I migliori tutti insieme fino all’ultimo chilometro; bene gli italiani Ciccone, Tiberi e Pellizzari
CAMBIO AL VERTICE
Lo spagnolo Ayuso vincitore di tappa; lo sloveno Roglic nuova maglia rosa, con soli 4 secondi di vantaggio proprio su Ayuso. La tappa con arrivo in salita sopra Tagliacozzo ha riscritto le gerarchie di questo Giro d’Italia; anche Egan Bernal ha confermato di stare bene, ma soprattutto c’è da sottolineare la bella prestazione di tre italiani: Ciccone Tiberi e Pellizzari sono stati con i migliori fino alla fine.
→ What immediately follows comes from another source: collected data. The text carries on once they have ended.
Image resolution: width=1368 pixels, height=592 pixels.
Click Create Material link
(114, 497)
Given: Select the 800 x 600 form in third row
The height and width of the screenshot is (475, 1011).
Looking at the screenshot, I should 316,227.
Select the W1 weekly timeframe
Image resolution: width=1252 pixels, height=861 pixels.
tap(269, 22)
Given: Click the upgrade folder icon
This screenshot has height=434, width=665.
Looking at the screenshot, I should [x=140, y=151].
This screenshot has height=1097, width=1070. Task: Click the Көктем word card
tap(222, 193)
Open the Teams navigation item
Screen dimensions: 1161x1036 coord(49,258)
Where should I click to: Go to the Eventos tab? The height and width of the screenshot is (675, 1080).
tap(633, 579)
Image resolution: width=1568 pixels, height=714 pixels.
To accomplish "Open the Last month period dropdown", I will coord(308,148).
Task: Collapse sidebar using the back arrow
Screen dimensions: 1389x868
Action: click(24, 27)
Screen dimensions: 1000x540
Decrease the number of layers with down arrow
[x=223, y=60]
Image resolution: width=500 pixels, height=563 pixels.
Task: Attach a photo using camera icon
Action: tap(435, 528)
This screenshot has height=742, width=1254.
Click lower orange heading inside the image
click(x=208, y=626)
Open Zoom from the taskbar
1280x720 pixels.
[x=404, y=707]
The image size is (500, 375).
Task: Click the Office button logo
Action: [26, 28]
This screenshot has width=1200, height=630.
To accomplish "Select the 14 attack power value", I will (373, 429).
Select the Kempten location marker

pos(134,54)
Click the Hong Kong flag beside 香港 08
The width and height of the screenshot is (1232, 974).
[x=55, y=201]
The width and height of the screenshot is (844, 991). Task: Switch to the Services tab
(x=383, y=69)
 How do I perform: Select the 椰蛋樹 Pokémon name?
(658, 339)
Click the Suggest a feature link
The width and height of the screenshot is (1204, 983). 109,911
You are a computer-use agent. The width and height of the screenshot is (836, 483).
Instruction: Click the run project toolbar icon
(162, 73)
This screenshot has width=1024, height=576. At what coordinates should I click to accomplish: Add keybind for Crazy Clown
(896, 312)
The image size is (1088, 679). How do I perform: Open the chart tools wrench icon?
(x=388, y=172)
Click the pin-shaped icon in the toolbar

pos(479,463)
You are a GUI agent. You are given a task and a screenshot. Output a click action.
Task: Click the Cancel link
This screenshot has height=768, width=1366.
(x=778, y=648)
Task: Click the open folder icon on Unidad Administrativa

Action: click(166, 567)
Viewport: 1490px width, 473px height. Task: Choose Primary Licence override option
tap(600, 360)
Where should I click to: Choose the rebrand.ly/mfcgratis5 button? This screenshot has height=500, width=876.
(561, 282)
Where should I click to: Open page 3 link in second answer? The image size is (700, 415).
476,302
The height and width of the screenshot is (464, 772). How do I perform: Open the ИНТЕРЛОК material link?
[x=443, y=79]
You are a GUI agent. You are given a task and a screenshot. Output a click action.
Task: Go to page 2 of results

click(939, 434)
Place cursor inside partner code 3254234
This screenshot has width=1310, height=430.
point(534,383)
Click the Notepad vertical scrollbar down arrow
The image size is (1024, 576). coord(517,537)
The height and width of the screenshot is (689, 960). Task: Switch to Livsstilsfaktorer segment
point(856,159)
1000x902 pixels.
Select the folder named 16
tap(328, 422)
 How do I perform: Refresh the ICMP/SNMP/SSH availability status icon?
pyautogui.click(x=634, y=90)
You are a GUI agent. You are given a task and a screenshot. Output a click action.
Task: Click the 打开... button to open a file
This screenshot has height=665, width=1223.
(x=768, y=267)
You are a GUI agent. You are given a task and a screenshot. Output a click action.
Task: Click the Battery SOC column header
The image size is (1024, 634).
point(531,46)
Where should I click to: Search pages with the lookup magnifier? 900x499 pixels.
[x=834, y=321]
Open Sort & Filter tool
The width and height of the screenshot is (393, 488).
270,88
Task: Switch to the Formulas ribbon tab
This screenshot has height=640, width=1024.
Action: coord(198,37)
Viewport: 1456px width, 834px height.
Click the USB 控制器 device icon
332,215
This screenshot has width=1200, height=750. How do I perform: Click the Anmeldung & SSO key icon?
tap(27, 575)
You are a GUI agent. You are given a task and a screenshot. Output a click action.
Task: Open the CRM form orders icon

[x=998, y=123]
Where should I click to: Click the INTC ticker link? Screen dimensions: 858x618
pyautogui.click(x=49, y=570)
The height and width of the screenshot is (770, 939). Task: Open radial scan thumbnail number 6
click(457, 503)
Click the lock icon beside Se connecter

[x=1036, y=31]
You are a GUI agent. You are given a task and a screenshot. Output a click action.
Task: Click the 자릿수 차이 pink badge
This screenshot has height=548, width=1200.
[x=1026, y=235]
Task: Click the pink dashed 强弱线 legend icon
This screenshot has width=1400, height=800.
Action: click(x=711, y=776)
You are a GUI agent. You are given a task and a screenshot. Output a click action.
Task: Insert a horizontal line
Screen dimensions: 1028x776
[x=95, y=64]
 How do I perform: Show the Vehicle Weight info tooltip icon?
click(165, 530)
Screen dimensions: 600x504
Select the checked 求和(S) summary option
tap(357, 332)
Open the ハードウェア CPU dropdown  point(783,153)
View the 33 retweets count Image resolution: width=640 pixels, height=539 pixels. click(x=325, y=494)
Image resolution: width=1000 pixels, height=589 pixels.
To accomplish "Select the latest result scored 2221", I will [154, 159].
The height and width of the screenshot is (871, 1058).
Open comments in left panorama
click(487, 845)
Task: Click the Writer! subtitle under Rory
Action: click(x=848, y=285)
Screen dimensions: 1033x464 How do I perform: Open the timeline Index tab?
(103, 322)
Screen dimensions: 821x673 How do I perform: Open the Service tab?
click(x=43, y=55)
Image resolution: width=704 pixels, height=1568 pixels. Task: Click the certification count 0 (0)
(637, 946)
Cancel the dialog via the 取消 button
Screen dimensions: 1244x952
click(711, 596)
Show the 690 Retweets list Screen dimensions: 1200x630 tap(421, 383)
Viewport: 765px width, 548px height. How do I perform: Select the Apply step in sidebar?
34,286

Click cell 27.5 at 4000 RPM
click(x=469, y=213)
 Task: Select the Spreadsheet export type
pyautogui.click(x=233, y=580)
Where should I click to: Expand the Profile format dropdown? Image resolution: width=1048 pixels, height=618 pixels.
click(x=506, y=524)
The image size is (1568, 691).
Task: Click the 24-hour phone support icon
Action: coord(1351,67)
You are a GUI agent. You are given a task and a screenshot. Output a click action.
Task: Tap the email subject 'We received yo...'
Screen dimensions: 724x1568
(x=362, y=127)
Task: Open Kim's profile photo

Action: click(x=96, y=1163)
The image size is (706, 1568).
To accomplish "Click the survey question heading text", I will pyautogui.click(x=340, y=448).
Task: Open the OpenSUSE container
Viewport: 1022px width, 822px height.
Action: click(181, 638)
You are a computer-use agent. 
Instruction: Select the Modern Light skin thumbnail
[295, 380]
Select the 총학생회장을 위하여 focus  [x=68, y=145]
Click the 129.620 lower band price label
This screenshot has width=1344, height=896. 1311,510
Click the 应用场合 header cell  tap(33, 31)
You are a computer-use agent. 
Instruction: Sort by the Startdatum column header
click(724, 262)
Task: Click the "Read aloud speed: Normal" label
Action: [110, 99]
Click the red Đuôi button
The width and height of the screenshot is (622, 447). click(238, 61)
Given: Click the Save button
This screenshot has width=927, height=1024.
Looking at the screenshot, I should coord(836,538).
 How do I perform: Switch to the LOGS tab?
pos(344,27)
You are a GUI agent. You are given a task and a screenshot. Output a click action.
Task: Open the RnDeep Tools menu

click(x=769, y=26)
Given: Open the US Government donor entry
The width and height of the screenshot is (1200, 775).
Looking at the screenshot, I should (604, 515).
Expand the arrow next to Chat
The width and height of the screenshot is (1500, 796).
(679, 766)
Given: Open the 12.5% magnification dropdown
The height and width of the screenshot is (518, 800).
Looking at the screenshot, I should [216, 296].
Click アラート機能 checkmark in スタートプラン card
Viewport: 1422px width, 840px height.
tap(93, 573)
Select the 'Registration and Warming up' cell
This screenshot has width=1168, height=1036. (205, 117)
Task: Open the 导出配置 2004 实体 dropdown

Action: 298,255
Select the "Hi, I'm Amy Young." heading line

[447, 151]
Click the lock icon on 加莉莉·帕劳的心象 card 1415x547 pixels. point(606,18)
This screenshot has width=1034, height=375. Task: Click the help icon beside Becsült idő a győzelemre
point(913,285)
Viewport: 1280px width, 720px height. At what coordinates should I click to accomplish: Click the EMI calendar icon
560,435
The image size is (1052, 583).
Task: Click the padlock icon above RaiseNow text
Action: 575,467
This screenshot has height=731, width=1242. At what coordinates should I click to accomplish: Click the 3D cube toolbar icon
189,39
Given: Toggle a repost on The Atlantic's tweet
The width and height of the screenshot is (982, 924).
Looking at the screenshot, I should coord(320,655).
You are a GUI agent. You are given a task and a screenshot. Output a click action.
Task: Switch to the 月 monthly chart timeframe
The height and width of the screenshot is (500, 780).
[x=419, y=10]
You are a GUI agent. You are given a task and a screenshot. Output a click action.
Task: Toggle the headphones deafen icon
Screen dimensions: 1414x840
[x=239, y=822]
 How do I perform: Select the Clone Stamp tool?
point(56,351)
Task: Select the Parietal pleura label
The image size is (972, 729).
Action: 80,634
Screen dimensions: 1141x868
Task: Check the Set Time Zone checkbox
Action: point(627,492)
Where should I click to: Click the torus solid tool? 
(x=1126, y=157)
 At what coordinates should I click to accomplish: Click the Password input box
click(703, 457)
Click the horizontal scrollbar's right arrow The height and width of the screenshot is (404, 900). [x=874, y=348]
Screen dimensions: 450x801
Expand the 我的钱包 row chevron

In questo Giro anche loro possono essere protagonisti, Giulio Ciccone è meglio piazzato in classifica generale, quarto a soli 27 secondi da Roglic.
FUGA A SETTE
La prima parte della tappa, nel fantastico contesto della Marsica - tra natura incontaminata e borghi antichi- è stata animata dalla lunga fuga di sette attaccanti: gli italiani Scaroni, Tarozzi, Garofoli, Tonelli, poi il francese Predhomme, l’olandese Leemreize e il britannico Double; quest’ultimo è stato a lungo virtualmente in maglia rosa. La loro azione è stata riassorbita nel finale, prima dell’inizio dell’ultima salita.
VERSANTE ADRIATICO
La partenza dell’ottava tappa sarà da Giulianova: sempre in Abruzzo, ma sul mare. Traguardo a Castelraimondo, nelle Marche, dopo 197 chilometri che si annunciano intensi. C’è poca pianura, è un continuo saliscendi. Il Gran Premio della Montagna più impegnativo (il Sassonetto) è a una novantina di chilometri dall’arrivo. Sembra una tappa adatta agli attacchi di uomini che magari non possono vincere il Giro ma vogliono lasciare un segno con una impresa di giornata.